Note the parameters for direct kernel boot in the <os> section.

Interacting with the VM

We now have a libvirt domain that we can start and stop, but we still need a way to (programatically) interact with it. Enter qemu-guest-agent!

qemu-guest-agent is an... agent that runs in the guest and is... part of the Qemu project. In more helpful terms, qemu-guest-agent is an RPC endpoint in the guest that allows the host to query information and send commands. The protocol uses the JSON format and is documented here. A few examples of generally useful commands are:

  • guest-fsfreeze-freeze
  • guest-ssh-add-authorized-keys
  • guest-network-get-interfaces

Today, we will be using guest-exec and guest-exec-status. Our scenario is that the kernel regression manifests as a backtrace in dmesg immediately upon boot. Thus, we want to boot the VM, run dmesg, capture the output, and grep it for the backtrace we are looking for. We will be using the excellent jq program to format and manipulate the JSON strings.

First, we need to start the VM and wait for qemu-guest-agent to be ready.

DOMAIN=gentest
virsh start $DOMAIN

JSON=$(echo '{
"execute":"guest-ping"
}
' | jq -c '')
while ! virsh qemu-agent-command $DOMAIN $JSON &>/dev/null; do
        sleep 1
done
# Note: you may want to add more robust logic
# to detect a boot timeout and return 125 to git bisect

Next, run dmesg and capture the output.

JSON=$(echo '{
"execute":"guest-exec",
"arguments":{
"path":"dmesg",
"capture-output":true
}
}
' | jq -c '')
JRET=$(virsh qemu-agent-command $DOMAIN $JSON)
sleep 1
# if your command takes longer to finish,
# you will need a guest-exec-status loop

guest-exec is an async API: it returns the spawned PID immediately, the status, return code and optionally returned data has to be reaped later on with guest-exec-status. We can also shutdown the VM once we collected the output we wanted.

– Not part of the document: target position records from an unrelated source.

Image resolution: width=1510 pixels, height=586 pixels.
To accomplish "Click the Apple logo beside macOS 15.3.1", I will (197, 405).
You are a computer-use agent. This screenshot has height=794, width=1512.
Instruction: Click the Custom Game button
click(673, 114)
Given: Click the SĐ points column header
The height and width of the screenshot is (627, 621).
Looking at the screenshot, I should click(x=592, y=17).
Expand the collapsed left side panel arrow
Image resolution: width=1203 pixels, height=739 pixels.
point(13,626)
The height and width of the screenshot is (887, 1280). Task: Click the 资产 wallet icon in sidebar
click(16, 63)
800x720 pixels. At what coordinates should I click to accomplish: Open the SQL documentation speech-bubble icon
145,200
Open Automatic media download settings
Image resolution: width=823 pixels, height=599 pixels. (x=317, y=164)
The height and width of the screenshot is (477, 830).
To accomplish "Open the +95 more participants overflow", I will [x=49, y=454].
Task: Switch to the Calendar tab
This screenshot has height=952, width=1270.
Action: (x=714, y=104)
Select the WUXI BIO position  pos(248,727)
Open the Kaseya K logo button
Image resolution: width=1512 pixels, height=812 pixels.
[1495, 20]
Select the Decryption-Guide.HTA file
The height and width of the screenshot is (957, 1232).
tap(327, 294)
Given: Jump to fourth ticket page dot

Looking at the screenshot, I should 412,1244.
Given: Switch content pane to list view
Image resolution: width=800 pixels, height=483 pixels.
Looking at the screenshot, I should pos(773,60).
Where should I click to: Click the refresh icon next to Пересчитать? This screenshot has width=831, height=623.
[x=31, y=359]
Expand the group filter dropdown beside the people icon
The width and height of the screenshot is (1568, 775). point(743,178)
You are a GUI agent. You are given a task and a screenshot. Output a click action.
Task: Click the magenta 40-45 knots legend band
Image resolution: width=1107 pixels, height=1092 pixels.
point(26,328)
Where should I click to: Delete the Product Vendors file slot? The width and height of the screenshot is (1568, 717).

PID=$(echo $JRET | jq '.return.pid')
JSON=$(echo '{
"execute":"guest-exec-status",
"arguments":{
"pid":'$PID'
}
}
' | jq -c '')
JRET=$(virsh qemu-agent-command $DOMAIN $JSON)
OUT=$(echo $JRET | jq -r '.return."out-data"' | base64 -d)

virsh shutdown --mode=agent $DOMAIN

Finally, grep for the expected backtrace and return the result for git bisect-run.

# the exact pattern you are looking for might vary
echo $OUT | grep -q -E '\[ cut here \]'
[ $? == 0 ] && exit 1 || exit 0

Note that you may want to make some of the qemu-guest-agent calls more robust and return 125 if they fail.

Closing words

Of course this is a rather rudimentary example. However with native file sharing through virtiofs and command execution via qemu-guest-agent, you should be able to model more complex regression triggers with ease.

The native interaction through virtiofs allows for quick manipulation just like in the previous article. Unlike e.g. a loopback mount, virtiofs requires no mount / unmount operations on the host side whatsoever.

The execution methods of qemu-guest-agent remove the need for configuring networking & ssh in the guest and the associated burdens like "why did the guest get a different IP this time?" - this should also come in handy when the regression you want to bisect is in the network layer.